Why I created Minimalist Financial

Writing financial educational content
Photo by Florian Klauer / Unsplash


In this article, I explain why I chose to focus on minimalism with money, living with ADHD, how unavoidable personal finance is, our financial education, and what my plans are to make financial education tailored to those who think differently.

Why did I choose minimalism? 

I love the idea behind minimalism and how it relates to our lives. The mentality behind minimalism is a great way of creating a financial life that is simple, elegant, and authentic.

Minimalism is a lifestyle that helps people question what things add value to their lives. By clearing the clutter from life's path, we can all make room for the most important aspects of life: health, relationships, passion, growth, and contribution - The Minimalists

If we don't know what's truly important or what matters, we can live a life where we feel anxiety, discontent with where we are, and shame that we aren't doing enough.

I have found through my own experience trying to manage my finances that using my money in a way that aligns with my authentic self has been incredibly life-giving. It has also bubbled up shame and guilt from the depths of my mind that I didn't know existed as money can seep into every facet of our life.

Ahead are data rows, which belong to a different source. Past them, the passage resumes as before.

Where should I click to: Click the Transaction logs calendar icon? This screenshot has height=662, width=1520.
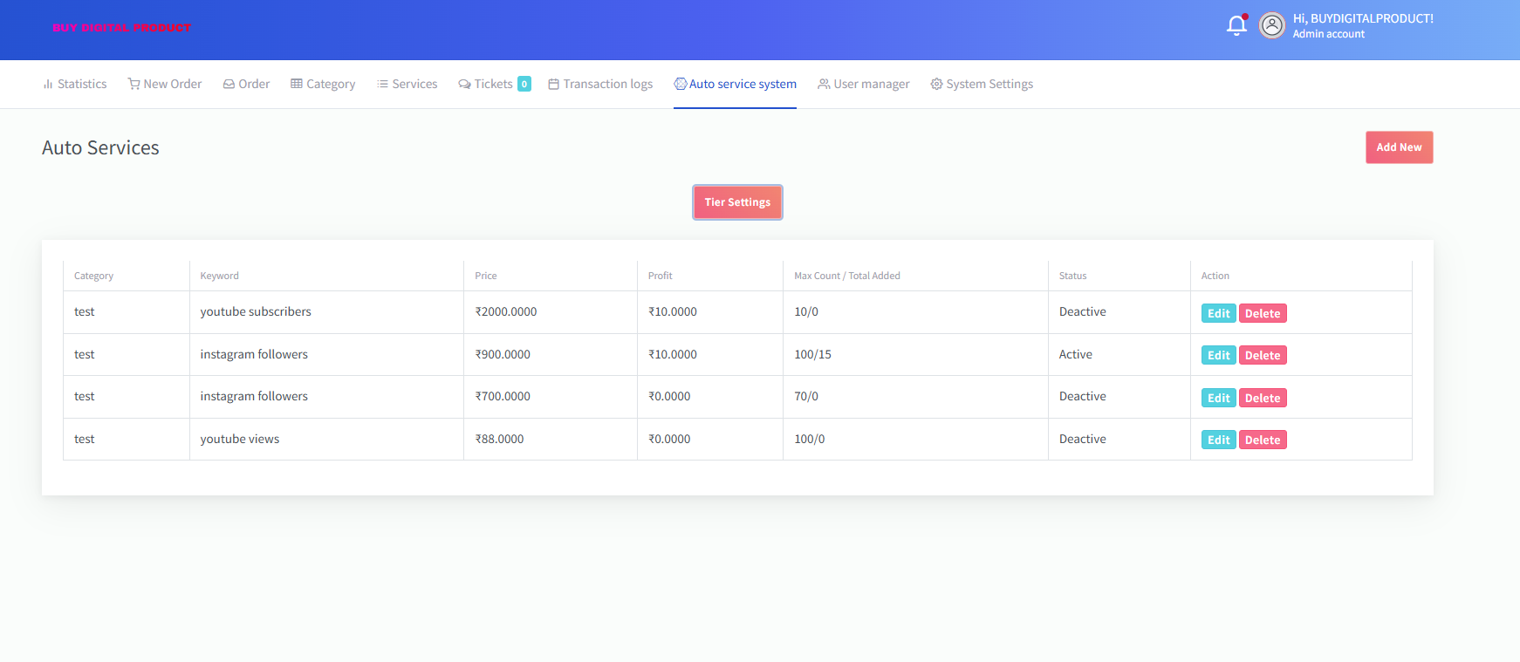pyautogui.click(x=553, y=85)
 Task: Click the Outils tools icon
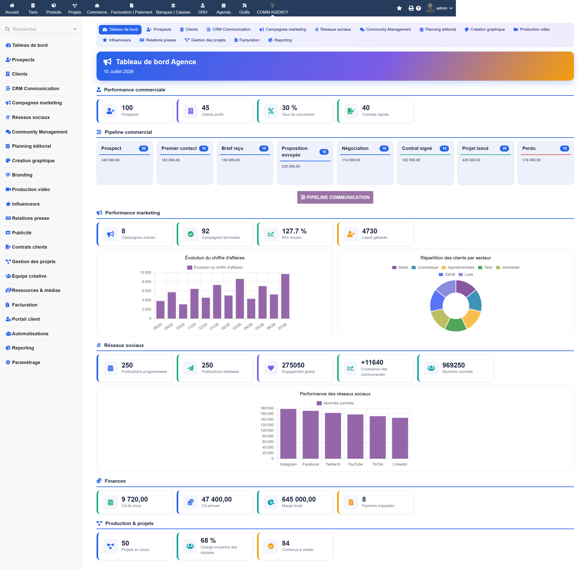(x=244, y=5)
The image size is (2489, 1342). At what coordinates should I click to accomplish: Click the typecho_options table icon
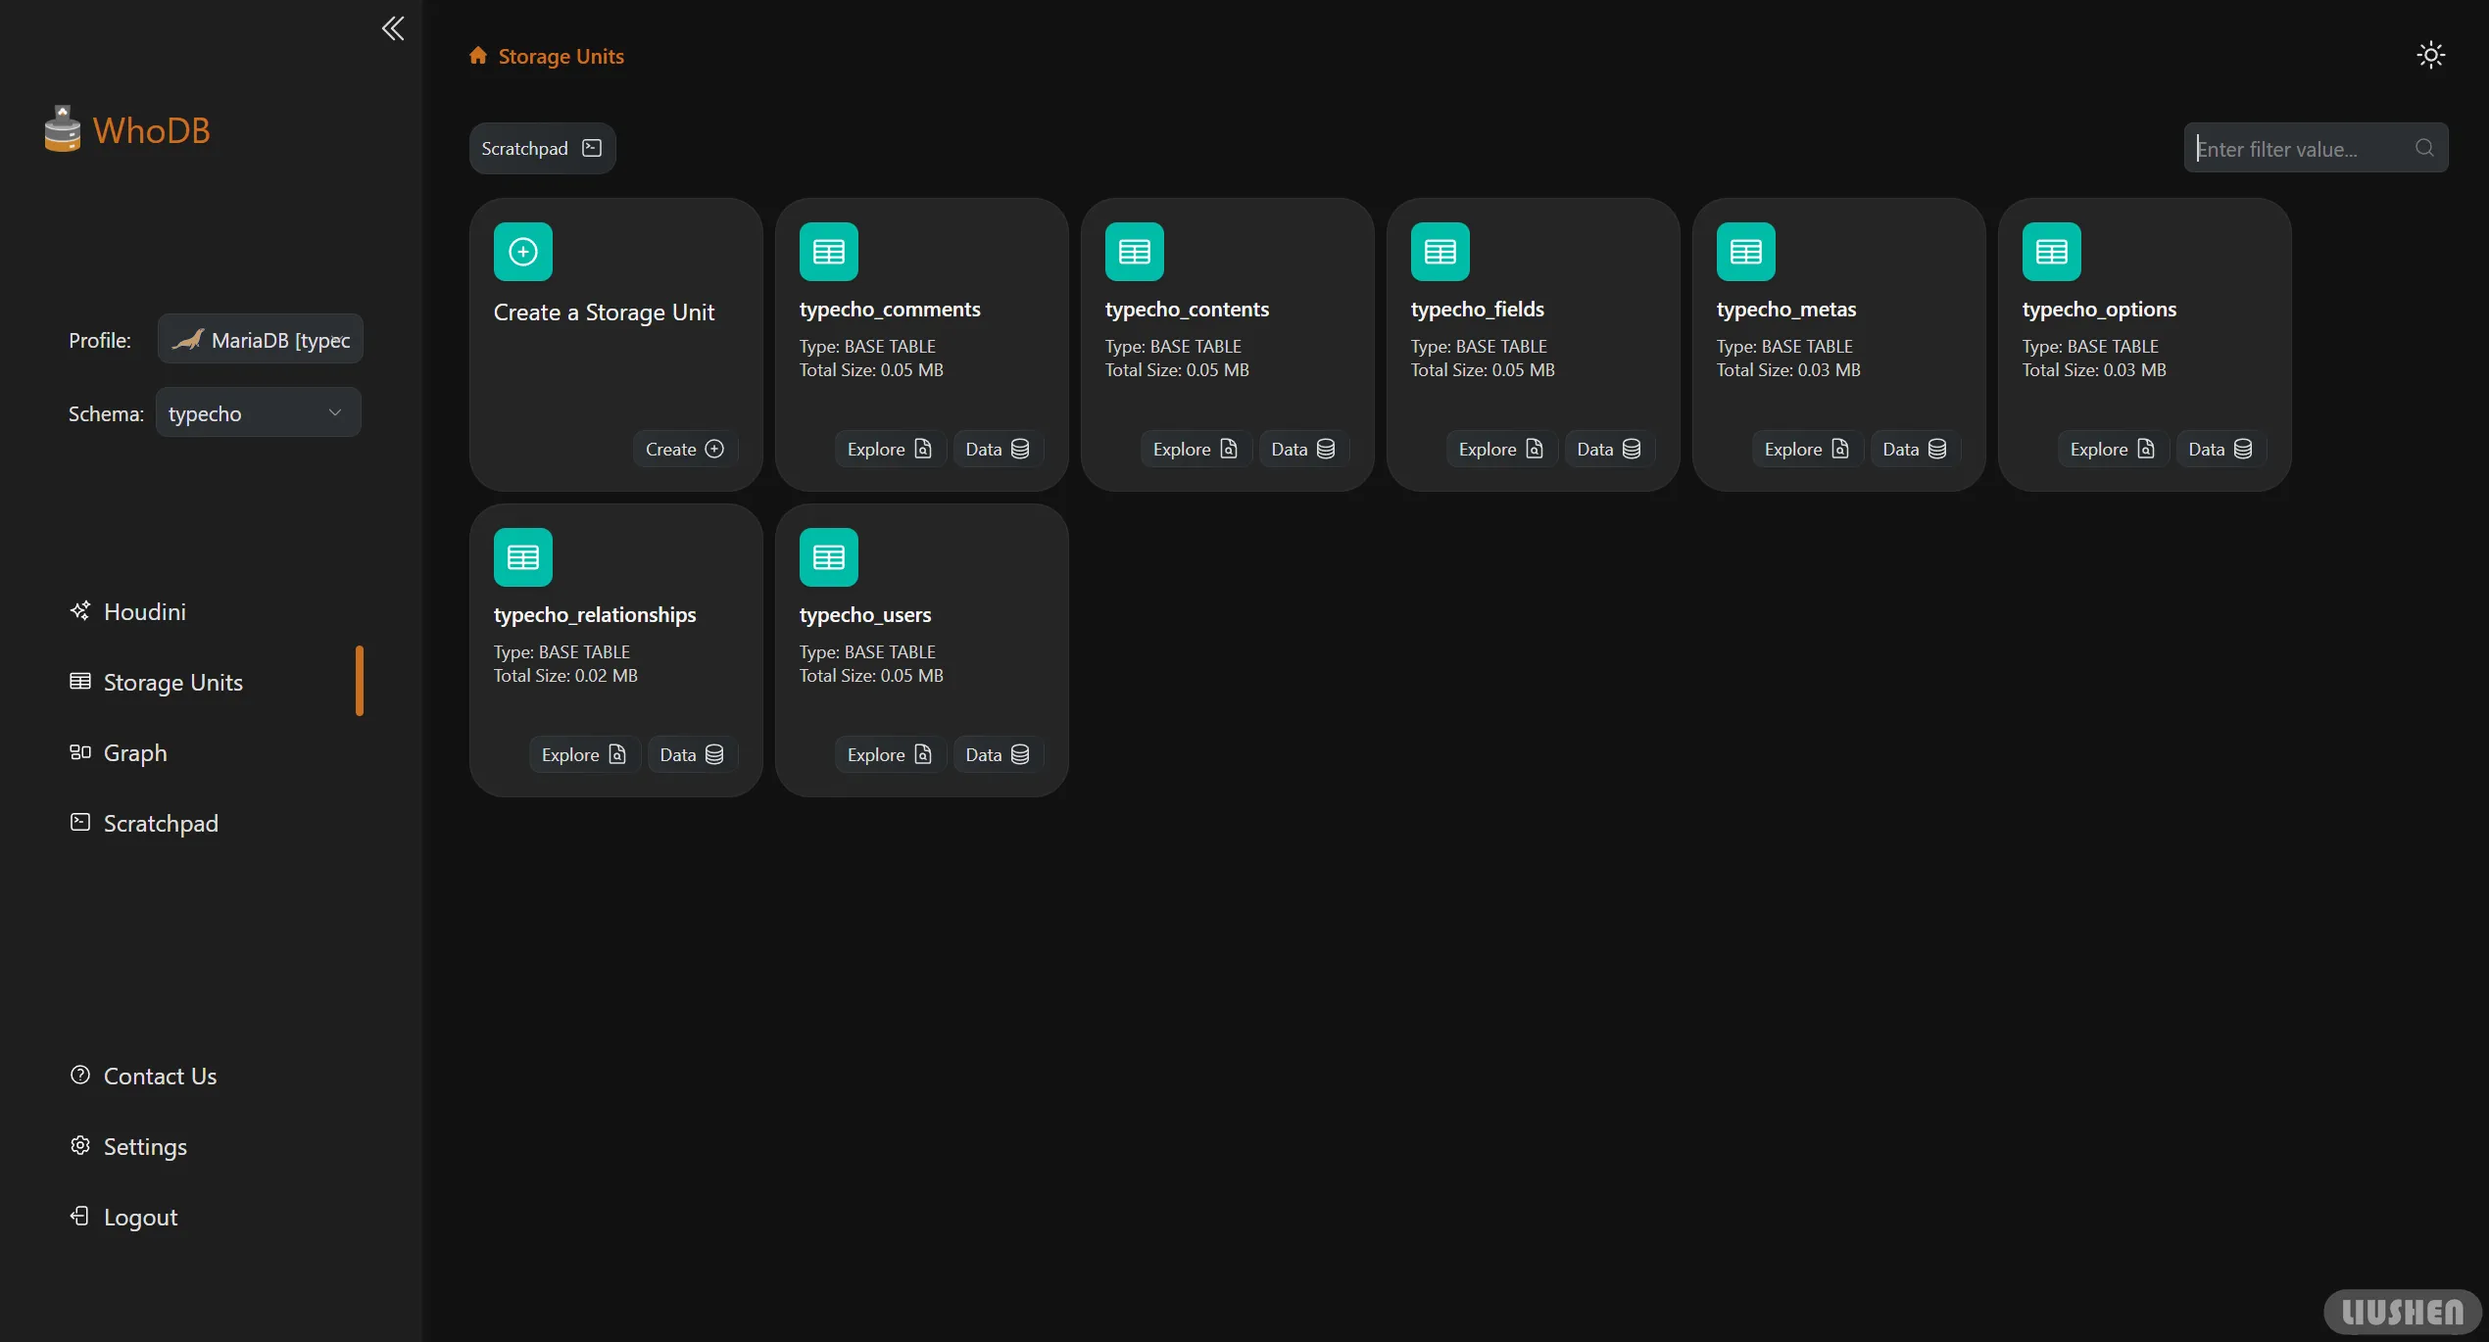(x=2051, y=252)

It also doesn't hurt that a few of the core tenets of minimalism relate to money so well, like...

Intentionality: thinking through purchase decisions, financial goals, and how you want to lead your life by taking small steps. 

Prioritization: focusing your spending on what matters to you, and knowing the order of importance of where you want your money to be spent. 

Contentment: being happy with what you have, not focusing on what you lack, and knowing what "enough" means to you. 

Simplicity: simplifying your financial life can make room for things you care about, and make daily life less overwhelming. 

Living with ADHD

I was diagnosed with ADHD at age 30, and all of my life I have dealt with impulsivity, buying things I don't need, dealing with shame, and feeling incapable of change. This chaotic energy surrounded money, and even talking about it sent me into overwhelm.

I had this mentality that it was "just money, I can make more". This mentality in itself isn't harmful if it's used in moderation. However, I used it as an excuse for everything I bought. I reasoned that I had a steady paycheck in the Marines and knew that it was coming in no matter what.

Using this logic, I had dug myself into a huge hole of debt that at the peak was $90k in credit cards and auto debt.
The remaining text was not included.